In der UN-Vollversammlung hat UN-Generalsekretär António Guterres deutliche Kritik an Nordkorea geübt und an die Staats- und Regierungschefs appelliert.

Zum Auftakt der Generaldebatte bei den Vereinten Nationen hat UN-Generalsekretär António Guterres Nordkorea im Atomkonflikt mit deutlichen Worten kritisiert.

"Millionen Menschen leben unter einem Schatten des Grauens", sagte Guterres am Dienstag mit Blick auf die Provokationen Pjöngjangs durch Atom- und Raketentests. Die Nordkoreaner müssten Hunger und schwere Verletzungen ihrer Menschenrechte erleiden.

Zur am Dienstag eröffneten, einwöchigen Generaldebatte sind hochrangige Vertreter der 193 Mitgliedstaaten in New York zu Gast.

"Dürfen nicht in den Krieg schlafwandeln"

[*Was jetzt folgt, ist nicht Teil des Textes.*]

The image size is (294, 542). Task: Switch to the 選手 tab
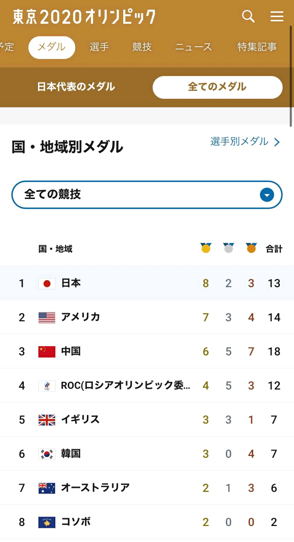click(99, 47)
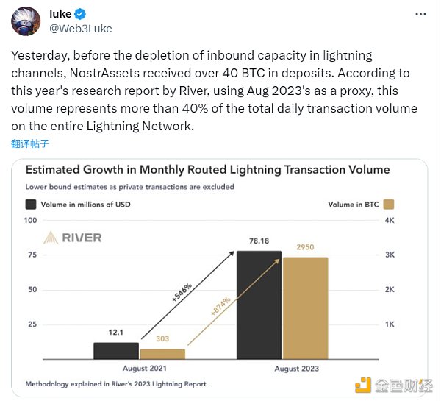Click the black USD volume legend swatch
The width and height of the screenshot is (441, 401).
(x=31, y=205)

"Der Gebrauch von Atomwaffen sollte undenkbar sein. Selbst die Androhung ihres Einsatzes darf niemals geduldet werden. Aber die weltweiten Ängste vor Atomwaffen sind heute auf dem höchsten Niveau seit dem Ende des Kalten Krieges", sagte Guterres.

"Wir dürfen nicht in den Krieg schlafwandeln." Die Verbreitung von Atomwaffen bezeichnete er als eine "unvorstellbare Gefahr".

Nach Guterres Auftakt wurden in der UN-Vollversammlung unter anderem Reden von US-Präsident Donald Trump, Frankreichs Präsident Emmanuel Macron, dem türkischen Präsidenten Recep Tayyip Erdogan und dem israelischen Ministerpräsidenten Benjamin Netanjahu erwartet.